Naquele momento, a densidade do ar foi furada com o grito de uma mulher roliça de saias compridas. Do alto das rochas que formavam um paredão, chamava pela criança que saltitava nas sobras do mar. Num ímpeto de fúria a mulher desceu a rampa que dava acesso à praia e arrastou o pequeno Tito de calções ensopados pela orelha até à estrada de terra batida. “Já viste as horas Tito? Ai vais apanhar”. 

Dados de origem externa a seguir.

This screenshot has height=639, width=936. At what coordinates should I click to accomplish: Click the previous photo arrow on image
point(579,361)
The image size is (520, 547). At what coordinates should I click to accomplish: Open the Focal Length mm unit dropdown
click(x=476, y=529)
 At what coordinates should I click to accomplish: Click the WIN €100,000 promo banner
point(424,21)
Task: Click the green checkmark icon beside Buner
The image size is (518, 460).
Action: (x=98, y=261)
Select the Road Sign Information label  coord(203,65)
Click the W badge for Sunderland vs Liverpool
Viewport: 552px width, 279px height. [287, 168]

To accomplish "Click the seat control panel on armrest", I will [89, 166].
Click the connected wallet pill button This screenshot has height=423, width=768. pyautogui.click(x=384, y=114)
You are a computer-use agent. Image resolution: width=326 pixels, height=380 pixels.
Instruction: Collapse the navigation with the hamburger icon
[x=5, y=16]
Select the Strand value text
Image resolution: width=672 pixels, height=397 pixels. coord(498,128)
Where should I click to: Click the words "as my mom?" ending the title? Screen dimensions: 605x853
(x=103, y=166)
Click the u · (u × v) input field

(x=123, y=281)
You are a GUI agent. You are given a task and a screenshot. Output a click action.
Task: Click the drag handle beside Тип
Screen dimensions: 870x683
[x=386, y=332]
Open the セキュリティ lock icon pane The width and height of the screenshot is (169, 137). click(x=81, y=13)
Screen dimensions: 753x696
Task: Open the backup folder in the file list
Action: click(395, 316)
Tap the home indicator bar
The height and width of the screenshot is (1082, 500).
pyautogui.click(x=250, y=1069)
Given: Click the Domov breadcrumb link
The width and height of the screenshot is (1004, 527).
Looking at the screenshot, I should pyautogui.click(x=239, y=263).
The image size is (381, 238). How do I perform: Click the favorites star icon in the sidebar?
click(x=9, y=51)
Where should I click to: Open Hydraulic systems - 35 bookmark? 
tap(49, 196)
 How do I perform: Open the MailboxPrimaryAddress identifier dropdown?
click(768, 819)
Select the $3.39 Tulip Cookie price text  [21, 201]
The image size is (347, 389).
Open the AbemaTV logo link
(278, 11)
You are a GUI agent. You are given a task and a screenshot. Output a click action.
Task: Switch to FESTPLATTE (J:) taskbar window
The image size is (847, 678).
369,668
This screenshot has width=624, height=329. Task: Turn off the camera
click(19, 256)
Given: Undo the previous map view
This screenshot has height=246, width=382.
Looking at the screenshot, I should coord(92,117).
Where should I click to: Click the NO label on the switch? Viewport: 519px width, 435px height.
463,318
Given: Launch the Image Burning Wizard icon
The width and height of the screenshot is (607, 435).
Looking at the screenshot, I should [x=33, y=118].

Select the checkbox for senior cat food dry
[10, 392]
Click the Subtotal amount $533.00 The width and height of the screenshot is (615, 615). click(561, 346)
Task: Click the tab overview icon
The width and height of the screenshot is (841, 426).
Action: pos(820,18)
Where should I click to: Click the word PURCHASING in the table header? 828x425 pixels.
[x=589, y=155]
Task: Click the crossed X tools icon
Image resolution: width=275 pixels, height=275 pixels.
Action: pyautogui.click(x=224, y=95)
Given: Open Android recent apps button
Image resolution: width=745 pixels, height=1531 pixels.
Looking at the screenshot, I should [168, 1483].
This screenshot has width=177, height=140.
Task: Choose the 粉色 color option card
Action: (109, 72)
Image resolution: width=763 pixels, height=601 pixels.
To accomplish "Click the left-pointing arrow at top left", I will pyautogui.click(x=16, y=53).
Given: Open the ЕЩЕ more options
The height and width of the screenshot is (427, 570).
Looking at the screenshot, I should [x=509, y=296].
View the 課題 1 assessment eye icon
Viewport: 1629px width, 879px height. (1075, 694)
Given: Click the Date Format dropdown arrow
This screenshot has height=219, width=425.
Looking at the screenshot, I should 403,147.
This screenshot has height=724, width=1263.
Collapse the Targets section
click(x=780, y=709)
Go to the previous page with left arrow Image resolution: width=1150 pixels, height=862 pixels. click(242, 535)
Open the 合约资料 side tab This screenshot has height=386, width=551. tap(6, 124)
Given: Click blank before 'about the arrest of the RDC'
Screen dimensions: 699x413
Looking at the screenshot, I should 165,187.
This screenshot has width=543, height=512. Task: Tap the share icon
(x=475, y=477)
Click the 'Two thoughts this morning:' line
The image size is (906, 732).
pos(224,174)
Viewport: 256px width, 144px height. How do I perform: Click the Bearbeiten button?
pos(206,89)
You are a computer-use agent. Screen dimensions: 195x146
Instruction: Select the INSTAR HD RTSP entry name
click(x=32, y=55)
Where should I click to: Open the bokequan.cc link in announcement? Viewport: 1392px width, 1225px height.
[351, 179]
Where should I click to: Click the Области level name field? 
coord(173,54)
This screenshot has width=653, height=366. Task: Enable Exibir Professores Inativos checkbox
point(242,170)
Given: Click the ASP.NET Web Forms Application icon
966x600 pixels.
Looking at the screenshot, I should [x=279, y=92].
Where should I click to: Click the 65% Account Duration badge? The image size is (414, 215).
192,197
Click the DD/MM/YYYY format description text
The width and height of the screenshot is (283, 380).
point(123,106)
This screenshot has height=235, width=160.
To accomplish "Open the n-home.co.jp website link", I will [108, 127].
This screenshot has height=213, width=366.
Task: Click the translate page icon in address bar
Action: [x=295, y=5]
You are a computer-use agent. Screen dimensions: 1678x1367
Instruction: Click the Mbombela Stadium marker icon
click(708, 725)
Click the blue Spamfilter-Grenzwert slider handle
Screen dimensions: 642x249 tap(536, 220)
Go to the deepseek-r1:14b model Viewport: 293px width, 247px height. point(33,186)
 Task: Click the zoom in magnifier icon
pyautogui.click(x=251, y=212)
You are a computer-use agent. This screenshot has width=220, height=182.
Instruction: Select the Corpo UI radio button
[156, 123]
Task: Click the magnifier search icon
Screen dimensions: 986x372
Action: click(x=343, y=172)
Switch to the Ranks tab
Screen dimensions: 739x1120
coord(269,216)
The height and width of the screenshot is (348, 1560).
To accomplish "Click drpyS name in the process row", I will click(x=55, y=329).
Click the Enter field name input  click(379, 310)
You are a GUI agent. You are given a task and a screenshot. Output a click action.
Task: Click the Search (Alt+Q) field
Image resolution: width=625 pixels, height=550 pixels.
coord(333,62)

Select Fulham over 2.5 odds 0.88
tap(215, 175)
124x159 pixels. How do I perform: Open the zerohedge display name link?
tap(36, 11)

O grito da mulher, o choro da criança e a serenidade das ondas formaram a banda sonora daquela praia vazia. À Amélia, pendurada no portão da sua nova casa, parecera-lhe a música perfeita. 

Repentinamente desistiu da paisagem, saltou do portão e foi para dentro. Trancou a porta e como quem descobre um lugar que não conhece e anseia a descoberta dirigiu-se à mesa. Pousou primeiro as mãos e deixou depois os dedos deslizarem pelo linho. Numa espécie de metamorfose com tudo o que a envolvia, deitou-se na toalha sobre a mesa até deixar o corpo respirar a madeira. Ouviram-se os chinelos cair. 

– De que choro eu se estou feliz?

As lágrimas escorriam-lhe pelo rosto já molhado pela chuva quando começou a rir. Ria e chorava convulsivamente em cima da mesa. As imagens das últimas memórias eram inevitáveis e entravam-lhe na mente como tiros de guerra. Encerrava uma história de amor, um amor doente e irreparável.

– Sou livre. Livre e leve.

Lembrou-se das vezes que foi arrastada contra a parede e naquele momento teve simpatia pelo pequeno Tito.

A Amélia “livre e leve” trancou a casa ainda por muito tempo, não fosse o amor irreparável bater-lhe à porta.